Publié le : 21 octobre 2014
Source : lepoint.fr
Était-il donc écrit qu’un jour je regretterais les défunts IUFM ? Le « pédagogiquement correct » a désormais mieux à proposer : les ESPE, Écoles supérieures du professorat et de l’éducation, dernier legs, avec les rythmes scolaires, de l’ère Peillon.
Rappel des épisodes précédents
Les IUFM (Instituts universitaires de formation des maîtres, institués par la loi Jospin après 1989) fonctionnaient au sein des universités auxquelles ils ont été rattachés en 2004. Ce fut parfois l’objet de frictions considérables, dans la mesure où ces instituts bénéficiaient de crédits (considérables) destinés à la formation des enseignants, et de créations de postes nombreuses, dans des disciplines – Sciences de l’éducation et didactique – qui permettaient de recruter nombre de bras cassés, pendant que d’autres universités, à l’écart de ces temples du pédagogisme triomphant et du Nouveau Vocabulaire orwellien («apprenants », et non plus « élèves », « séquences » ou « séances » et non plus « cours », la « pensée Meirieu » ayant remplacé la pensée tout court) devaient déjà se débrouiller avec des budgets en peau de chagrin.
Mais enfin, les IUFM n’arrivaient qu’en bout de course, pour faire perdre un peu de temps aux néo-profs en instance de titularisation, après des concours qui se passaient en dehors de leur sphère, même si les lubies des nouveaux pédagogues avaient puissamment contribué à modifier les épreuves. Les stagiaires allaient y perdre leur temps, ce qui n’est pas rien, mais on ne les soumettait pas au chantage immonde auquel se livrent aujourd’hui les ESPE.
Mastérisation et abus de pouvoir
Les nouveaux professeurs des écoles ou des collèges doivent depuis 2008 être titulaires d’un master (d’où le nom de « mastérisation » donné à la réforme). Fort bien : l’idée, admise par tous, était d’élever le niveau, les diplômes ayant subi une érosion considérable. Dans les années 1960, il fallait le bac pour être instituteur. Puis il fallut la licence. Désormais, il faut un master. Dévaluation de fait. Pratiquement, un master actuel a la valeur marchande d’un bac de 1960.
━━━━━━━━━━━━━━━━
BUT DE L'EXERCICE :: Recopiez, s'il vous plaît, le texte à lire depuis « Publié le : 21 » jusqu'à « de l’ère Peillon. » inclus. Les lignes ci-après sont tirées d'une autre source.

DONNÉES FOURNIES ::
━━━━━━━━━━━━━━━━
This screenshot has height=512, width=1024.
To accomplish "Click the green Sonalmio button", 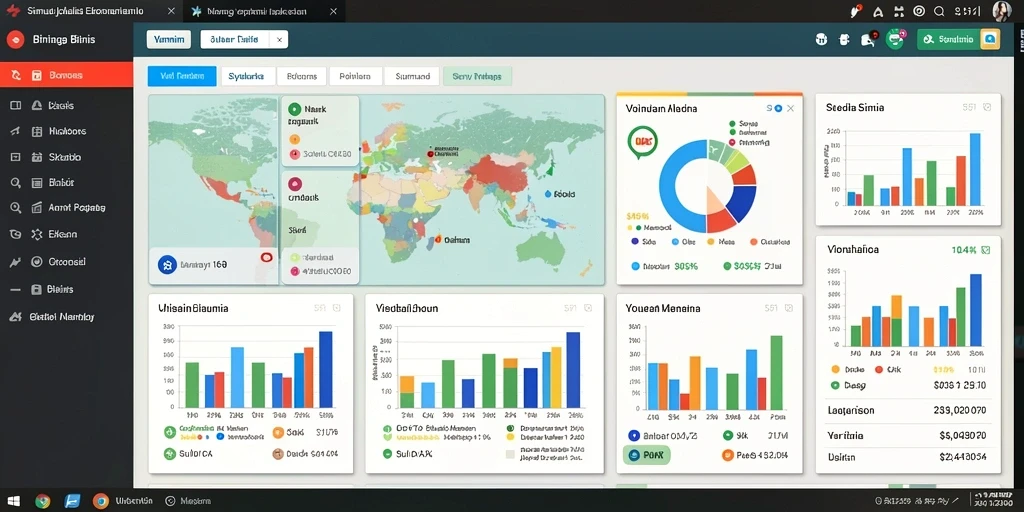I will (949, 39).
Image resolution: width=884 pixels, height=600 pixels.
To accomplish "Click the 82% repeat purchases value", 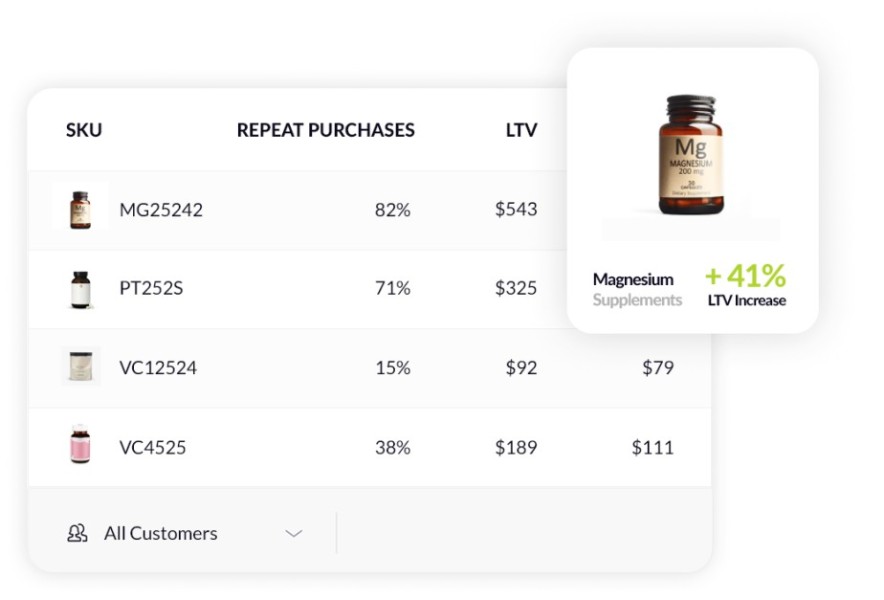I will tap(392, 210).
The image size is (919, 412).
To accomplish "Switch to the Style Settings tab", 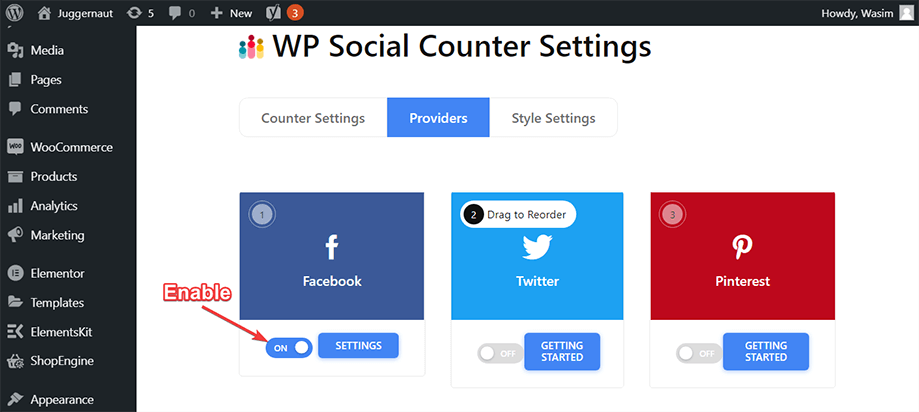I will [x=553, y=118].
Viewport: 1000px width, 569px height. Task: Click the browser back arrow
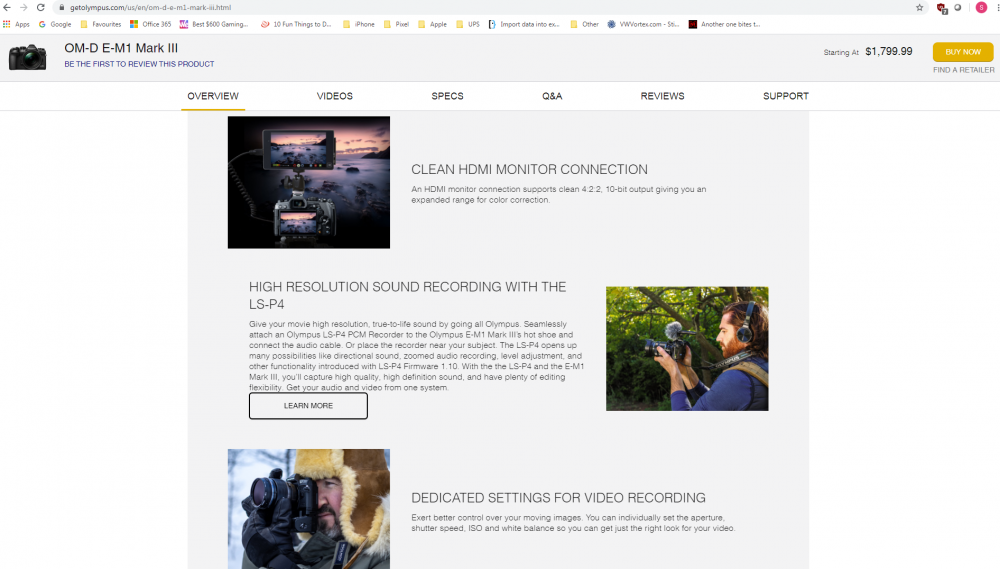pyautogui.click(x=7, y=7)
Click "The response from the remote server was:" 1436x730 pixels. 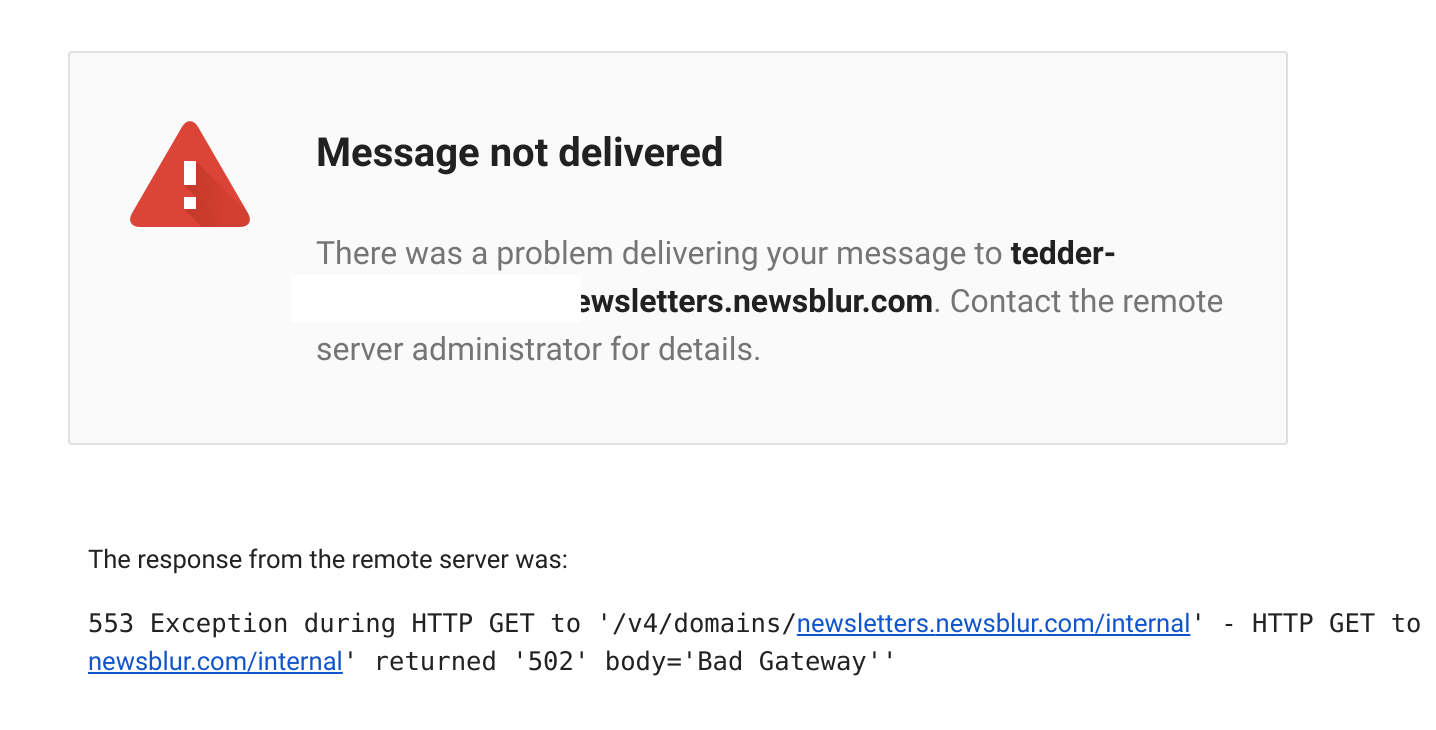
━━━━━━━━━━━━━━━━
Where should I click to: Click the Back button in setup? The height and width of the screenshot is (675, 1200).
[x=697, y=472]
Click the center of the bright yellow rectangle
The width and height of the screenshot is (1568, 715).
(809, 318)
━━━━━━━━━━━━━━━━
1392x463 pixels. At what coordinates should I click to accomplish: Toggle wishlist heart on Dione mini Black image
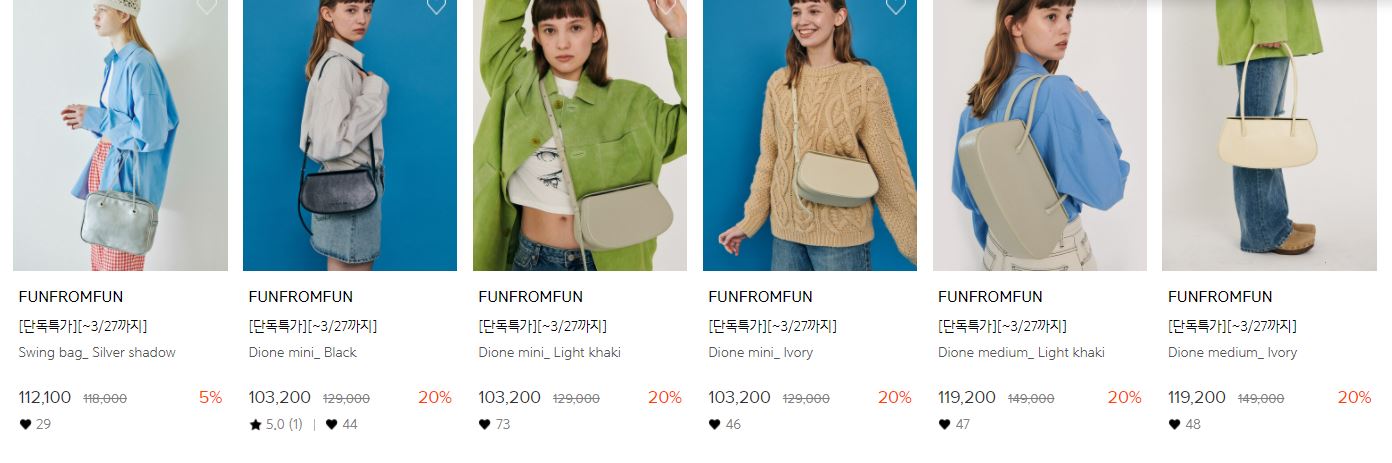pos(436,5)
━━━━━━━━━━━━━━━━
CORRIGÉ ::
Publié le : 21 octobre 2014
Source : lepoint.fr
Était-il donc écrit qu’un jour je regretterais les défunts IUFM ? Le « pédagogiquement correct » a désormais mieux à proposer : les ESPE, Écoles supérieures du professorat et de l’éducation, dernier legs, avec les rythmes scolaires, de l’ère Peillon.